A masked student walks across campus in March, shortly after the COVID-19 pandemic outbreak.
A masked student walks across campus in March, shortly after the COVID-19 pandemic outbreak.

There are a few times in the University of Louisville’s history when business as usual was disrupted a bit. In 1917, more than half of our Arts & Sciences upperclassmen had volunteered for, or had been drafted, into the U.S. armed forces to fight World War I, for example.

During World War II, the university was part of the V-12 program, which not only infused UofL with students, but also enabled the university to build its first dorms to accommodate them.  

A fire destroyed a student cafeteria in 1951, shifting a centralized socializing spot to a former Navy V-12 mess hall, where it stayed until 1959.

The floods of 1937 and 2009 affected a majority of the Louisville community, including UofL’s campuses. In 2009, UofL closed many of Belknap buildings for repair and moved employees into alternative locations, like trailers, to work.  

Nothing, however, comes close to the disruption caused by the COVID-19 pandemic. In mid-March, much of the university – from classes to business operations and everything in between – shifted entirely online as part of a statewide stay-at-home mandate.

Not only were operations upended, so too were basic milestones. The Class of 2020 never got to walk across the stage at the Yum! Center. Internships abruptly ended. UofL Basketball never experienced the madness of March.

And so forth.

How do you possibly explain this unprecedented experience for posterity? UofL’s Archives and Special Collections and the Kornhauser Library on the HSC campus are trying to do just that with their requests for the UofL community’s experiences and reflections of life during the pandemic.

Archives and Special Collections started its call to action in late March and continues to seek submissions. According to Carrie Daniels, university archivist and director, the idea behind launching this collection was built on experience from past disruptions (namely, the floods of 1937 and 2009), and by benchmarking other universities, like UNC Charlotte and Harvard, doing similar projects.

“We knew that in the future, community members and historians in general would want to know about people’s experiences at this time. Collections like this also serve as a centerpiece for remembering,” she said. “The materials can provide a sort of touchstone for people to remember and process their own stories, or to recount and make sense of family stories that have come down from previous generations.”

These types of hand-me-down recounts have happened frequently with the flood of 1937, in particular, she said. By the time of the 2009 flood, many materials moved to a digital format, which creates a different experience for posterity. This disparity informed Archives and Special Collections on how to approach its COVID-19 collection.
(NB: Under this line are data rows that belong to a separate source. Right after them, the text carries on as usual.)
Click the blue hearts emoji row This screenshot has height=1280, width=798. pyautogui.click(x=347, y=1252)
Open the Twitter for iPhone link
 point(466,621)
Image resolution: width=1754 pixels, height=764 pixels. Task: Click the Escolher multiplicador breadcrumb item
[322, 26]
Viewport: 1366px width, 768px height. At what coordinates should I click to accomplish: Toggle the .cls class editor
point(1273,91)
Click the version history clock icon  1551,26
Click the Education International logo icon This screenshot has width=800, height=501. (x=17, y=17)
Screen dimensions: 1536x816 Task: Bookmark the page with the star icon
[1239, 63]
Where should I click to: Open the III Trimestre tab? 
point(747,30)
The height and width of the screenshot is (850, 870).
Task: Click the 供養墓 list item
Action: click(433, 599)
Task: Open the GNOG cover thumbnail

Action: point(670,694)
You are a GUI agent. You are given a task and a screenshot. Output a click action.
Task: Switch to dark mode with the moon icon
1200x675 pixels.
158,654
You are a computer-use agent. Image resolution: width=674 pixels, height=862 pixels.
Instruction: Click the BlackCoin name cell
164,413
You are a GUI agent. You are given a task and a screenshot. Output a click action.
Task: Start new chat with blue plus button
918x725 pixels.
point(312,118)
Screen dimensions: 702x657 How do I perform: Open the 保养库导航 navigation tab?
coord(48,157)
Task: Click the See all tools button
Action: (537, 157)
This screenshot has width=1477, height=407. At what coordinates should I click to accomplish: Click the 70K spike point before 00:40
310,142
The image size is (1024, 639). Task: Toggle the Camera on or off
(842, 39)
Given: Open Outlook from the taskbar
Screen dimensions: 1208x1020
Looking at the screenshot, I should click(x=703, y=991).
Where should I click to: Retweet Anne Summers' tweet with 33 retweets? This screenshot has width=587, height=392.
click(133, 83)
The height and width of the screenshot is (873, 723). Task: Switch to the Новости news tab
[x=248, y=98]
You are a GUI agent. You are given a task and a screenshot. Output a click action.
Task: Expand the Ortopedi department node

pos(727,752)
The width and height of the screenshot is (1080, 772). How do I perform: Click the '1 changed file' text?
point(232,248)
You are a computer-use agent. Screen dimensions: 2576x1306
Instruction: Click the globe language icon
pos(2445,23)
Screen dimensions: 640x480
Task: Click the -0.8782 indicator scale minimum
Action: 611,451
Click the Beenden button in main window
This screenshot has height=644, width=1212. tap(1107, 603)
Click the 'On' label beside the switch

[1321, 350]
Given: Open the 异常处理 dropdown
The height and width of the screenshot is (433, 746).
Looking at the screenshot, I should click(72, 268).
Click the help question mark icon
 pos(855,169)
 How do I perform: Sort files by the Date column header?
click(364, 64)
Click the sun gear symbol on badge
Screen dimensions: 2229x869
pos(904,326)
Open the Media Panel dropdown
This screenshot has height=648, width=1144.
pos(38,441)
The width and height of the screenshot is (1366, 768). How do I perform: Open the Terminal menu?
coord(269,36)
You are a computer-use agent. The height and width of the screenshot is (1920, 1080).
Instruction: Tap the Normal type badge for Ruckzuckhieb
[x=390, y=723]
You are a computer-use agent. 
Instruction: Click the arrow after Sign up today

“For the flood of 1937, we are still getting donations of photographs taken, diaries kept and newspapers clipped. Digital files are not as hardy,” Daniels said. “Photographs and video taken with cell phones, blog posts and the like can be very ephemeral. We have all had the experience of corrupted digital files we can’t open, or photos that don’t get transferred onto a new device. So we really wanted to be proactive, asking people to donate materials while events were still unfolding, or to consciously preserve and hold on to them to donate later.”

Still, the department is collecting any format – photos, videos, textual documents like diaries, audio files, art, name it.

“People document and process experiences in a variety of ways, and we didn’t want to place restrictions on what we would accept,” Daniels said.

So far, the themes that have emerged from submissions have largely resonated with what “our own” feelings have been through this moment, she said. The department has received images of empty grocery store shelves and an empty campus, for example.    

The project is ongoing, since events are still unfolding. Right now, the plan is to collect and preserve the material, then open it up to the public based on permissions from donors.

Simultaneously, UofL is also serving as a preservation and access partner for the Frazier Museum for a similar project. The museum began reaching out to the community around the same time the university launched its call to action. UofL is providing digital preservation expertise and access to digital and analog content for the long term. Daniels said there is a plan to partner on an exhibit eventually, but adds any such event “will have to wait until the community is healed enough, when there is enough distance that we can reflect, and not resurface trauma.”

From her unique perspective, Daniels said this experience feels more like the terrorist attacks of Sept. 11, 2001, than it does, for example, the floods of 1937 or 2009.

“With the floods, the waters soon receded and we got on with the very positive task of rebuilding,” she said. “The period of time where people’s lives were threatened was, in relation to the current pandemic, rather brief.”

Conversely, like Sept. 11, the pandemic has changed the way we interact with each other and the world.

“We are part of the world and are not immune – literally – to the things that plague the rest of the world,” she said. “A sense of safety has been lost, maybe irretrievably.”